──────── Extrait cité

Michel Toesca, le réalisateur de Libre, est né à Nice en 1960. Il découvre le cinéma à l’âge de 14 ans en participant au tournage et au montage d’un court métrage de son cousin le photographe Jean Louis Martinetti. Fasciné par le langage cinématographique, il emprunte la caméra double 8 de son père et commence à tourner et monter ses premiers films. Il s’installe à Paris en 1978, y commence une école de cinéma qu’il quitte en cours de deuxième année pour tourner et produire ses films tout en travaillant comme assistant puis réalisateur. Il apprend la prise de son et d’image pour être le plus autonome possible dans sa démarche de cinéaste. En 2008 il vient vivre à Saorge dans la vallée de la Roya et continue à produire et tourner ses films de façon de plus en plus indépendante.
Le réalisateur Michel Toesca est ami avec le protagoniste principal du documentaire, Cédric Herrou : "Je suis né à Nice et enfant je venais dans la vallée de la Roya. Cédric y vit depuis environ 20 ans. Nous nous sommes rencontrés au début des années 2000, nous étions copains. En 2008, je suis venu m’installer dans cette vallée avec ma famille. C’est à cette période que nous nous sommes rapprochés et sommes devenus amis", se souvient le cinéaste.
C’est Cédric Herrou lui-même qui est venu vers Michel Toesca pour lui soumettre l'idée de le suivre dans son combat. "J’avais commencé à tourner dès 2015, essentiellement en Italie. À cette époque, les migrants n’étaient pas encore montés dans la Roya. Ils étaient cantonnés à Vintimille, ville où je me rendais souvent, et où je les ai croisés pour la première fois. J’étais bien sûr au courant de ce qui se passait en Grèce, et à Lampedusa, mais il n’y avait alors aucune médiatisation de ce qui se passait dans cette partie de l’Italie. Cela m’a intrigué. Comme je me balade souvent avec ma caméra, que j’aime observer le monde, j’ai commencé à filmer ce qui se passait sur place. J’ai passé beaucoup de temps avec les migrants de Vintimille. J’ai réalisé beaucoup d’interviews. Je les ai suivis dans les tunnels, dans leurs pérégrinations. Puis j’ai tourné avec des associations italiennes. Il faut se rappeler qu’au début, personne ne savait vraiment ce qui était légal ou illégal. Du coup chacun agissait seul, de son côté. Comme je circulais beaucoup, j’ai commencé à faire le lien entre ces différentes initiatives. C’est à ce moment là que Cédric m’a dit que lui aussi aidait et hébergeait des exilés. À cette époque, il n’était pas du tout médiatisé et j’ai commencé à le suivre."

────────────────
──────── Données extraites

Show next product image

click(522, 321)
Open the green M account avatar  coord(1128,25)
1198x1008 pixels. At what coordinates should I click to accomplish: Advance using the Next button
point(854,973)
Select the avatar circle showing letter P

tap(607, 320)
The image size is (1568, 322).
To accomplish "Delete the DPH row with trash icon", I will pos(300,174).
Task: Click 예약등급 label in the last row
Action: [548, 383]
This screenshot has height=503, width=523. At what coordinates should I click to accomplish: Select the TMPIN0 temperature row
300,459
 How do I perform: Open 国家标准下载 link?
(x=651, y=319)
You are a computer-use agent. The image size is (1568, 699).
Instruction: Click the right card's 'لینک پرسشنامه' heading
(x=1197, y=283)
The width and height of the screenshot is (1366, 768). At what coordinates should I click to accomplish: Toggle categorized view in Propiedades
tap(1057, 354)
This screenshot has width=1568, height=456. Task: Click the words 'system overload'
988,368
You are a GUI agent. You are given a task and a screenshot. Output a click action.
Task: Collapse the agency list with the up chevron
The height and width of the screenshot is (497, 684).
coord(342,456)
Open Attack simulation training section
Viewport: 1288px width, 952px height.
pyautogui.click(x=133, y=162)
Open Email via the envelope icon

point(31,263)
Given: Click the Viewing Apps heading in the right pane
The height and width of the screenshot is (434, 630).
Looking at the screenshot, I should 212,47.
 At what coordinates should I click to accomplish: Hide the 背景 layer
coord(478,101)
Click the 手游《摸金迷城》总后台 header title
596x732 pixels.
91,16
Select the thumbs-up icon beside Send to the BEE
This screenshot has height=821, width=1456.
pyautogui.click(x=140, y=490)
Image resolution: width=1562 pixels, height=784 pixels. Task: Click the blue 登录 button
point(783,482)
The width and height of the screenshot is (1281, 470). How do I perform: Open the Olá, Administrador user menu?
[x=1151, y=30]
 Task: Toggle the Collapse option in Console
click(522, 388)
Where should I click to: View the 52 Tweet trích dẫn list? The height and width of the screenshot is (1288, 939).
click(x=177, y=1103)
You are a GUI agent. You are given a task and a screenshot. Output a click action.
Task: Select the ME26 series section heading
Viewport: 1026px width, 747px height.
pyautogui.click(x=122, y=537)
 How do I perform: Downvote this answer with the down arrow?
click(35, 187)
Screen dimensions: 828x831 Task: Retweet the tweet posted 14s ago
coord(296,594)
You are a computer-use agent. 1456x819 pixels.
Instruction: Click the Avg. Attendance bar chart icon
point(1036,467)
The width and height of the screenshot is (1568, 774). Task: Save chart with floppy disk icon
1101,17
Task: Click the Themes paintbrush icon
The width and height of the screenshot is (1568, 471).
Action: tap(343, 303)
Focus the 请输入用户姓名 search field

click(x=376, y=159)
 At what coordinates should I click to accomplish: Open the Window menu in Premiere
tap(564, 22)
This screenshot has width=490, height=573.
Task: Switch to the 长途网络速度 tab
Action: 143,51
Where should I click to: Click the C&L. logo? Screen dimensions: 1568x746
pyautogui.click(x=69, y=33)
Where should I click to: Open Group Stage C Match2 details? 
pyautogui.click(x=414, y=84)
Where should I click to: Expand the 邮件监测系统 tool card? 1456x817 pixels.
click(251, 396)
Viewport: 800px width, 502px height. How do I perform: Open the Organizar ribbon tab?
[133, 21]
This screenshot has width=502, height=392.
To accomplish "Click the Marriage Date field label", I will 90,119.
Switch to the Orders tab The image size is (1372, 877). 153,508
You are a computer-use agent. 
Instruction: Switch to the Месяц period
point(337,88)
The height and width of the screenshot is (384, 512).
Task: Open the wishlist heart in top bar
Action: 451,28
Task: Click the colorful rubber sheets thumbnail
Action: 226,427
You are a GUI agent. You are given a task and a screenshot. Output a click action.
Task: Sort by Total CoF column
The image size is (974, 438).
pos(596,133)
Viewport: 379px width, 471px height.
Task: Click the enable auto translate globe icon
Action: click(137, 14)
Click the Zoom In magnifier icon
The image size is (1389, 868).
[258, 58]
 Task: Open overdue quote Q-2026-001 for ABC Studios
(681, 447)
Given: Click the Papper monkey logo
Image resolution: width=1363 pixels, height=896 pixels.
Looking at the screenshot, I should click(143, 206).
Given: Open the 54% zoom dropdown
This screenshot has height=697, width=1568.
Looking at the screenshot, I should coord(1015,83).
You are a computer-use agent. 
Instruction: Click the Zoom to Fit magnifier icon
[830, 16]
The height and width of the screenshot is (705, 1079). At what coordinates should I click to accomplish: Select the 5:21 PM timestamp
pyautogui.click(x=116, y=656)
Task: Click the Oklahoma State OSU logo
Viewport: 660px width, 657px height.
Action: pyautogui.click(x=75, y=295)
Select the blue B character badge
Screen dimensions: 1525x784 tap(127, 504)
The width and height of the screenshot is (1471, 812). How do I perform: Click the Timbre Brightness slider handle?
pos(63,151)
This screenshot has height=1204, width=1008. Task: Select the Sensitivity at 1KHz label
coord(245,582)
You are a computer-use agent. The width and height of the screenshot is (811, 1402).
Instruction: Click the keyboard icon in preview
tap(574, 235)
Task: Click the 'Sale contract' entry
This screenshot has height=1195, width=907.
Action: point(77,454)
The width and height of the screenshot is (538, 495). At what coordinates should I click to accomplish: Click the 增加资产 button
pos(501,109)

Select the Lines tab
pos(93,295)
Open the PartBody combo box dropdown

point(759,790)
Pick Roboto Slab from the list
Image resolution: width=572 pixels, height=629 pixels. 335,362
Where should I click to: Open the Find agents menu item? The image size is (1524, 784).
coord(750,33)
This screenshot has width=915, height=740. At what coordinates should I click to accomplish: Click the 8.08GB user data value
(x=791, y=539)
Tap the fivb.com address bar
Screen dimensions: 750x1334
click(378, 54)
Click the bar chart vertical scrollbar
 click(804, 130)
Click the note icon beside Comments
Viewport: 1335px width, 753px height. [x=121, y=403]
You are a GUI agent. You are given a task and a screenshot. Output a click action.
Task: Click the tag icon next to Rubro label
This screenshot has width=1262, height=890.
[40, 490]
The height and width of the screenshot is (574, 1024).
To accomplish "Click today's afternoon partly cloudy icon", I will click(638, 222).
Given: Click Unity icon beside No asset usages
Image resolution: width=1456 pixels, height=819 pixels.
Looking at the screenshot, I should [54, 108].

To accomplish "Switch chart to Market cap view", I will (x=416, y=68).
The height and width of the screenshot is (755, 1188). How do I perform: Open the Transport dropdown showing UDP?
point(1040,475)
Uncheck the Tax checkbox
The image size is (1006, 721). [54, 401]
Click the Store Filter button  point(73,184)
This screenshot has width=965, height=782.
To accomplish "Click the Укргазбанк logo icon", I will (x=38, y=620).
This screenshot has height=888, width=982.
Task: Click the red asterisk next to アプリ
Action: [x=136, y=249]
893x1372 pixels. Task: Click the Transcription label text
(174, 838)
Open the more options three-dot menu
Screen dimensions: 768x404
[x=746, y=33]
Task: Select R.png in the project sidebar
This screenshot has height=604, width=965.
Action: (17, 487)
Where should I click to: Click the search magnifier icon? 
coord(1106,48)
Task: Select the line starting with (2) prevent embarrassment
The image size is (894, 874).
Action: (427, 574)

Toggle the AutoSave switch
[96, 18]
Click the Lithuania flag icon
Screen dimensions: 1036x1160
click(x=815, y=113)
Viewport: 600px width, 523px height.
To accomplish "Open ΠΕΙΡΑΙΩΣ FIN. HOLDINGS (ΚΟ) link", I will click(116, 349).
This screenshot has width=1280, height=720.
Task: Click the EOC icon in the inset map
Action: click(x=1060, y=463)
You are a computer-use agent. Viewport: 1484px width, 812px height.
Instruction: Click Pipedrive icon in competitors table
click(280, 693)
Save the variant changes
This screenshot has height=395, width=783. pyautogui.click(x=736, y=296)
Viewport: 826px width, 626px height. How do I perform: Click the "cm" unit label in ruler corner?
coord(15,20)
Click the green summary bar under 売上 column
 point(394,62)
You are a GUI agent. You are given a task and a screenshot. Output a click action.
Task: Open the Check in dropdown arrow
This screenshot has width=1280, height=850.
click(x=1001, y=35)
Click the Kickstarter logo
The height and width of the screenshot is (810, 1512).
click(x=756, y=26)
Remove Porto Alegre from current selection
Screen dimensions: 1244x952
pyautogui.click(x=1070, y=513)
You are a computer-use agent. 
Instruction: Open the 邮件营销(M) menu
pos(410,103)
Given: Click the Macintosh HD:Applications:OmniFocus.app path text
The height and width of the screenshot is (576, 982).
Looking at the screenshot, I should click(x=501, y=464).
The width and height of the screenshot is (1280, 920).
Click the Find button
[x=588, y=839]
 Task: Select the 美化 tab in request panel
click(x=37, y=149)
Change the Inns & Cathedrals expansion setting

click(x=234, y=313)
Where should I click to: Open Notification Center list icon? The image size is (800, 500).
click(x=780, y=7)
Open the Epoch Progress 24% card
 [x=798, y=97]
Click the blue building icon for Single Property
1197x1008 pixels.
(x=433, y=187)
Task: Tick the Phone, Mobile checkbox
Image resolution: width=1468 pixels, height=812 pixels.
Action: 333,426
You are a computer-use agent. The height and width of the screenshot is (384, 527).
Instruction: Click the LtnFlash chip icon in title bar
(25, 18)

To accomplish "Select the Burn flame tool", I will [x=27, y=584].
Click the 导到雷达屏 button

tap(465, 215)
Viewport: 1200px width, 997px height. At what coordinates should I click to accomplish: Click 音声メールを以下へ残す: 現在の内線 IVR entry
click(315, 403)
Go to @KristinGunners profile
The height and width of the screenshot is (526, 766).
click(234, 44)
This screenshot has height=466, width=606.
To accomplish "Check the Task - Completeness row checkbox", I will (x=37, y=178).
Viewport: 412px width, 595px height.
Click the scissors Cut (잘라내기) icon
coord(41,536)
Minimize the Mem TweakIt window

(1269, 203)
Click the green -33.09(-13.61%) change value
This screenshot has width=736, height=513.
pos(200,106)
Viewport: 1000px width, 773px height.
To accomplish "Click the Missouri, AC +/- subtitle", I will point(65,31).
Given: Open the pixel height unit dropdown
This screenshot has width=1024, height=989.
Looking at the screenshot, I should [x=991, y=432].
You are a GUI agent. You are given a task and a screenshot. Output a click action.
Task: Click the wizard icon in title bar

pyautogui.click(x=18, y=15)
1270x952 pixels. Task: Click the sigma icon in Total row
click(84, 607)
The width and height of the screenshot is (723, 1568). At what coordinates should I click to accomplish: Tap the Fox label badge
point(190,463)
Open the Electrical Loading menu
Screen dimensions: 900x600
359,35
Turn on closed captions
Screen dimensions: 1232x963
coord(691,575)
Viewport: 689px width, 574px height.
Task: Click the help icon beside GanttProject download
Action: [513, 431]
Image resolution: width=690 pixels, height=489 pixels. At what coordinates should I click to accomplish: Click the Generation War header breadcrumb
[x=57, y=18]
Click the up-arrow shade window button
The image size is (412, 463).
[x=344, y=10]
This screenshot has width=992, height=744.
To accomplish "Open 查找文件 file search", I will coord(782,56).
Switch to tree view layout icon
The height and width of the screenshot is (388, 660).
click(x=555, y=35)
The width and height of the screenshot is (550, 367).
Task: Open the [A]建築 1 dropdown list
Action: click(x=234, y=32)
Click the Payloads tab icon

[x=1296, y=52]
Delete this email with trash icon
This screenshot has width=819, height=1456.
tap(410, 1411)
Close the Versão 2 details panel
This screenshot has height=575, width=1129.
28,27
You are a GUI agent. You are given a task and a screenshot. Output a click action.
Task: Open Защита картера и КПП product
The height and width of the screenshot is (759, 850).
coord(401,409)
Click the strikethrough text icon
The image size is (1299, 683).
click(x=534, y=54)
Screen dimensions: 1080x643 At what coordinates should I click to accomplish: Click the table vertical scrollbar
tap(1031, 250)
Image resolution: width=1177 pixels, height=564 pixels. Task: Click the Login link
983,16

────────────────

:: Consigne ::
Répondez à ces questions sur le texte consacré à Michel Toesca :
1. En quelle année s'installe-t-il à Paris ?
2. Depuis combien de temps environ Cédric Herrou vit-il dans la vallée de la Roya ?
3. Dans quelle ville le cinéaste a-t-il croisé les migrants pour la première fois ?

:: Résultat attendu ::
1. En 1978.
2. Depuis environ 20 ans.
3. À Vintimille.